Her gün bir eve değirmen taşıyla misafir olan kadınlar, ezgi ve sohbet eşliğinde tahılları öğüterek un haline getiriyor. Değirmende tahıl öğüten Sobha Al- Khalifa, kadınlar arasındaki bağın da bu sayede güçlendiğini söylüyor.

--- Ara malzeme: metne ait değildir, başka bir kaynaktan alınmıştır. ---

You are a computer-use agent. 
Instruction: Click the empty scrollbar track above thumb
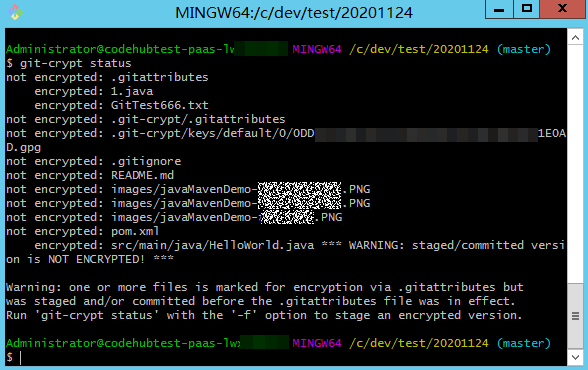click(x=575, y=164)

Tahılları öğütmeye yarayan değirmenlerin tarihi M.Ö. 600'lere kadara uzanan bir geçmişe sahip. Günümüzde kullanılan elektronik değirmenlerin dışında el, rüzgar ve su değirmenleri de bulunmaktadır. İlk değirmen, buğdayın geliştirildiği #Mezopotamya# topraklarında yapılmıştır. Kırsal alanlarda, tarım bölgelerine yakın kurulan değirmenlerin buğday, arpa, yulaf gibi tahılları öğütmenin yanında çevre halkı açısından sosyal ilişkilerin geliştirildiği bir görevde üstlenmektedir.
Besinlerin değerini koruyan taş değirenler
Değirmenlerin genel mekanizması, tahılların girerek öğütüldüğü yuvarlak iki taştan oluşmaktadır. Bu taşların biri yatay konumda ve dönerek hareket ederken, diğeri sabittir. Taşların arasındaki tahıllar önce ezilir daha sonra un haline getirilir ve sabit taşın merkezindeki oluklardan dışarı atılır. Taş değirmenler yani el değirmenleri doğal yolla tahılları öğüttüğünden besinlerin değerini de bozmaz.
Hem tahıl öğütüyorlar hem bağlarını güçlendiriyorlar
Taş değirmenini, günümüzde en çok kadınlar kullanmaktadır. Deyrezor'da kullanılan değirmenler kadınların birlikte zaman geçirdiği, deneyimlerini paylaştığı bir görevi de üstlenmiş. Deyrezor’un doğu kırsalındaki Abu Hardoub Kasabası'ndan yaşayan 63 yaşındaki Sobha Al-Khalifa tahıl öğütmek için değirmen taşını hala kullananlardan. Değirmen taşını bir halk mirası olarak koruduğunu belirten Sobha Al- Khalifa, “Mahalledeki kadınlar her gün bir evde toplanıyorlar ve değirmen taşını tahıl öğütmek için kullanıyorlar. Bu şekilde hem geçimimizi sağlıyoruz hem de kadınlarla aramızdaki bağ güçleniyor. Her bir çalışmada 10-15 kilo un öğütülüyor. Bu işlem öyle kolay değil tabiki. İnce bir un elde edene kadar öğütme işlemi devam ediyor” diye anlatıyor.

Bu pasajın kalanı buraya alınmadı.